>> START

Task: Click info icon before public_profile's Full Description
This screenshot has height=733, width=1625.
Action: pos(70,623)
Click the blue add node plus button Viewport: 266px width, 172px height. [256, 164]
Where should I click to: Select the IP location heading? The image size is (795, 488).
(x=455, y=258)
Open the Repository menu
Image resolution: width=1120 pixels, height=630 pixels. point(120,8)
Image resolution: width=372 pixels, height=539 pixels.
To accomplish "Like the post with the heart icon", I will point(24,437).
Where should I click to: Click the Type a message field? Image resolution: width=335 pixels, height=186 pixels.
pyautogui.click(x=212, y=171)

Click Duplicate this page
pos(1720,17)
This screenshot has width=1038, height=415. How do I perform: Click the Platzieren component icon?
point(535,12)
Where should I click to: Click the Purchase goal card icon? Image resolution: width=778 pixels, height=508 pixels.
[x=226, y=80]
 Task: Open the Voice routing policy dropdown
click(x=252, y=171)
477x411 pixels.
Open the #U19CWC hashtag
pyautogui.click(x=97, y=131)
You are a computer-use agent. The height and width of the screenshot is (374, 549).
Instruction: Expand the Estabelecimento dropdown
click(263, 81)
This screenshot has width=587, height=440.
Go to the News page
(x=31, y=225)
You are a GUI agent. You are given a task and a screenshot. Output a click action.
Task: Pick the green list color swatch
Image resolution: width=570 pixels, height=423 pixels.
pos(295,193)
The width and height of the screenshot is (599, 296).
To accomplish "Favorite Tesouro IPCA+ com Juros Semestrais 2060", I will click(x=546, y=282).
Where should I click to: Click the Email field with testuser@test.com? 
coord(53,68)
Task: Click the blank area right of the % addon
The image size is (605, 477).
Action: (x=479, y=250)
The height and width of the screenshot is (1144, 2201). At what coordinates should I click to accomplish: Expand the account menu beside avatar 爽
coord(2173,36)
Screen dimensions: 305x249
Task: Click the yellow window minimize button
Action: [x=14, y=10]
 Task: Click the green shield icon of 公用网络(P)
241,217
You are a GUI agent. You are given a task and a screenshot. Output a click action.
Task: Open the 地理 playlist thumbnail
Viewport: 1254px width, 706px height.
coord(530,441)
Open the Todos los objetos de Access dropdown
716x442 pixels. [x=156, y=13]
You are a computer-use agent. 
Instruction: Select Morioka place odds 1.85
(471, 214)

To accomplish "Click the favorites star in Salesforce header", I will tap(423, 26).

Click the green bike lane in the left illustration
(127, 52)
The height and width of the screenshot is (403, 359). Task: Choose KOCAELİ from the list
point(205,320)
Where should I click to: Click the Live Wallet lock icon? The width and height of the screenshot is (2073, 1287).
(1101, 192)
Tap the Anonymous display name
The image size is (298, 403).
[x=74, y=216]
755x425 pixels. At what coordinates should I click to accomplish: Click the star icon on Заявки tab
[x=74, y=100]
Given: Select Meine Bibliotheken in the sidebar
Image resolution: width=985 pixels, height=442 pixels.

>> END

Given request:
Reproduce all of the data above line for line, without changing anything.

Task answer:
Task: Click info icon before public_profile's Full Description
This screenshot has height=733, width=1625.
Action: pos(70,623)
Click the blue add node plus button Viewport: 266px width, 172px height. [256, 164]
Where should I click to: Select the IP location heading? The image size is (795, 488).
(x=455, y=258)
Open the Repository menu
Image resolution: width=1120 pixels, height=630 pixels. point(120,8)
Image resolution: width=372 pixels, height=539 pixels.
To accomplish "Like the post with the heart icon", I will point(24,437).
Where should I click to: Click the Type a message field? Image resolution: width=335 pixels, height=186 pixels.
pyautogui.click(x=212, y=171)

Click Duplicate this page
pos(1720,17)
This screenshot has width=1038, height=415. How do I perform: Click the Platzieren component icon?
point(535,12)
Where should I click to: Click the Purchase goal card icon? Image resolution: width=778 pixels, height=508 pixels.
[x=226, y=80]
 Task: Open the Voice routing policy dropdown
click(x=252, y=171)
477x411 pixels.
Open the #U19CWC hashtag
pyautogui.click(x=97, y=131)
You are a computer-use agent. The height and width of the screenshot is (374, 549).
Instruction: Expand the Estabelecimento dropdown
click(263, 81)
This screenshot has width=587, height=440.
Go to the News page
(x=31, y=225)
You are a GUI agent. You are given a task and a screenshot. Output a click action.
Task: Pick the green list color swatch
Image resolution: width=570 pixels, height=423 pixels.
pos(295,193)
The width and height of the screenshot is (599, 296).
To accomplish "Favorite Tesouro IPCA+ com Juros Semestrais 2060", I will click(x=546, y=282).
Where should I click to: Click the Email field with testuser@test.com? 
coord(53,68)
Task: Click the blank area right of the % addon
The image size is (605, 477).
Action: (x=479, y=250)
The height and width of the screenshot is (1144, 2201). At what coordinates should I click to accomplish: Expand the account menu beside avatar 爽
coord(2173,36)
Screen dimensions: 305x249
Task: Click the yellow window minimize button
Action: [x=14, y=10]
 Task: Click the green shield icon of 公用网络(P)
241,217
You are a GUI agent. You are given a task and a screenshot. Output a click action.
Task: Open the 地理 playlist thumbnail
Viewport: 1254px width, 706px height.
coord(530,441)
Open the Todos los objetos de Access dropdown
716x442 pixels. [x=156, y=13]
You are a computer-use agent. 
Instruction: Select Morioka place odds 1.85
(471, 214)

To accomplish "Click the favorites star in Salesforce header", I will tap(423, 26).

Click the green bike lane in the left illustration
(127, 52)
The height and width of the screenshot is (403, 359). Task: Choose KOCAELİ from the list
point(205,320)
Where should I click to: Click the Live Wallet lock icon? The width and height of the screenshot is (2073, 1287).
(1101, 192)
Tap the Anonymous display name
The image size is (298, 403).
[x=74, y=216]
755x425 pixels. At what coordinates should I click to accomplish: Click the star icon on Заявки tab
[x=74, y=100]
Given: Select Meine Bibliotheken in the sidebar
Image resolution: width=985 pixels, height=442 pixels.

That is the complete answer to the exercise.